What boggled my mind was how many angles you could have for any particular scene and it seemed to me you must see a moment and it could be another year before finding another piece of the same scene if you’re digging through various sources. What was it like literally seeing a new angle on the story as you were working through this?

Yeah, our first job is to watch everything and to watch it a few times and as we watch it, Alex and I take slightly different approaches. He’s taking a lot of notes. He builds out our Bible so that we can always go back and keyword search to find where that footage is. Maybe it’s because I’m from there and I know what the streets look like and that it’ll look like midnight when it’s 4 p.m. in November, so as I’m watching, I’m starting to construct out the moments. Then Alex and I work on that together.

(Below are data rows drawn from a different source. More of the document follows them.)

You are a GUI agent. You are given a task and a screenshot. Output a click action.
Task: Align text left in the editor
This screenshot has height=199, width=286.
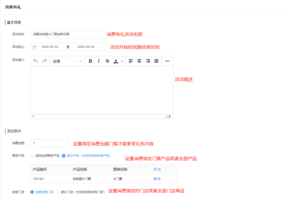coord(131,61)
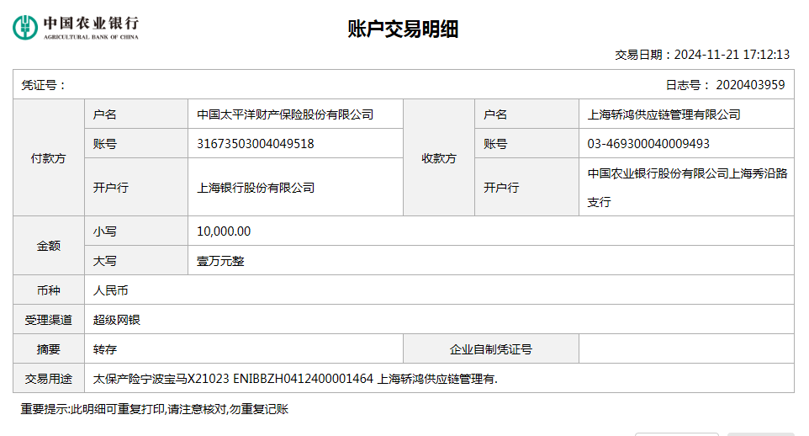Viewport: 809px width, 436px height.
Task: Click the summary value 转存
Action: click(x=105, y=349)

We’ll split up the days and if we see something [similar], we can time it because someone showed us their watch or we saw a clock down the street, so we know the time of day and we see a sync point. Sometimes that sync point is a traffic cone flank in the air. Sometimes it’s the same puppet guy on stilts. There was one scene after the violence begins where you see a column of police officers rush through a bunch of people sitting down on Sixth and University, and for that scene in particular, it probably took a week to sync up just that one moment. and it was only because we had seven angles on that moment and one police officer was sleeveless that day. Everyone else was in full cover S.W.A.T. gear, but he just was sleeveless under his gear, so his shirtless arm went up and three cameras caught it and that enabled us to sync that out with a high degree of confidence.

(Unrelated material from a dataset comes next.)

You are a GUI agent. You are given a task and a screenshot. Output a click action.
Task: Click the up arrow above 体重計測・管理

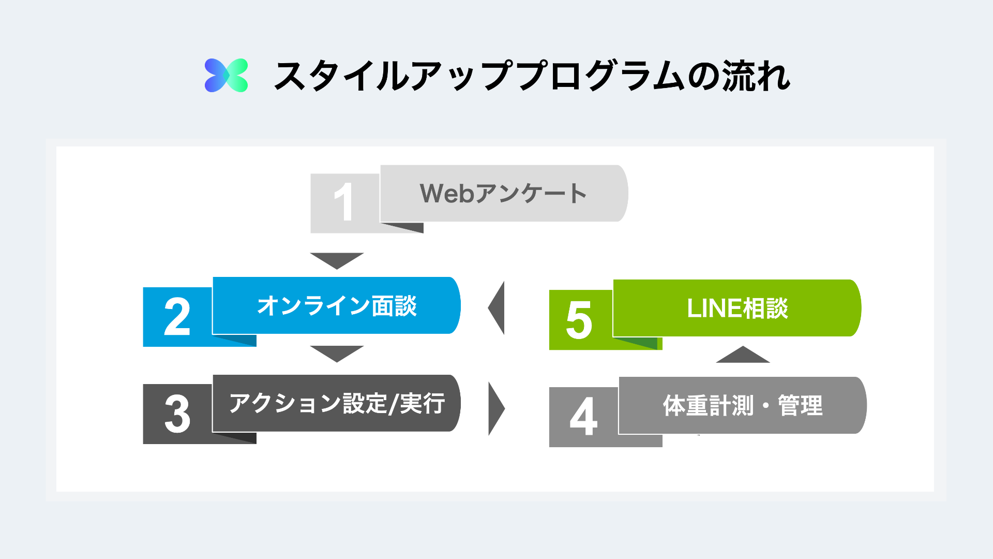[x=743, y=356]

Were there pillars you could start building around?

Yeah, once we have what we consider the block of clay, which is a three-hour sequence that just looks at a part of the morning [for example], we had a bunch of those we could watch and we’re also collecting themes as we go through, so Alex and I were both listening for different things that were bringing people to the streets and different concerns that the city was having. Whoever was talking, we wanted to understand the thematics and as we cut down the film from the six- or eight-hour cut we first assembled down to 100 minutes, we were looking for the mechanics of the events, what moments led to the next moment and what was the relationship so that we could give you the spine of the week, but that we weren’t losing themes that were prominent in the footage as we were trimming it down. Even if it’s a minor theme, if we could fit it in and present it in a way that wasn’t too confusing, we wanted to make sure those themes were all intact. It’s an impossibility to represent the experience of 70,000 people, especially an event that was so monumental to so many in 100 minutes, so we know that the format of the film is always going to fail that endeavor. But if we could get the mechanics right of the spine of the events and include the themes that seemed to be emerging from the footage, that felt like the way to create an artifact that could present it back to people.

Was it obvious to restrict yourself to the four days of the World Trade Organization event in Seattle? From what I understand, there may have been a time when you were also tracking what was going on in China.

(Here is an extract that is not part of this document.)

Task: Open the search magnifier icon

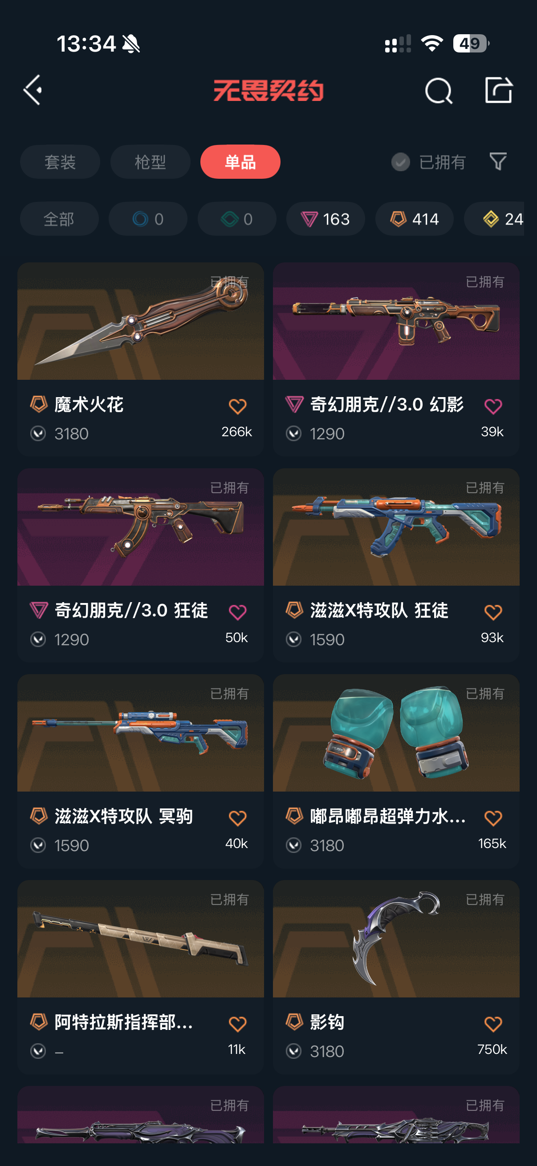Action: point(438,91)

There’s a day before the day we started, which was not an official day of the WTO, but it was the first day of the protests. We cut that out for a number of reasons and then we had initially, because this [event] was building up to the inclusion of China in the following ministerial, which did [eventually] happen, we had two really great archival producers working on our behalf, looking at footage in China to try to understand the sentiments on the street and in the workplace, the factories, about the state of their economy [similar to the footage we had in the States]. Were they talking about the WTO? Were they talking about global economics? Did they have concerns about inclusion? We found some footage, but not enough to make that happen. But i will say that um there is a person at the end of the credit coda where we give you a little bit of the contemporary context of where things went and he speaks to the trade wars, the battling economies and how in the end it is the worker who suffers. That segment had the spirit of what we intended to do, but we’re unable to given the limitations.

This obviously speaks so much to contemporary times. Was it much of an influence on what the focal points would be?

Yeah, when we set sail, we were really interested in trade policy and the impact on our politics around trade. We had a sense that maybe there was a prophetic nature to the environmental side of the protest. Again, being from Seattle and having had cousins and friends both participate and having a lot of friends and family not participate and learn everything they know from local media, I heard conflicting stories about when and why the police acted the way they did. Maybe it’s just the nature of an archival filmmaker, but if I can watch a thousand hours to understand it for myself, that’s what I’m going to do. We live in a world where it seems like a lot of people make their living off opinions. But I felt really fortunate that I could live with this footage and see for myself the timing of these events and not rely on these conflicting opinions that people have formed in the last 26 years about what happened. You can see it blindly.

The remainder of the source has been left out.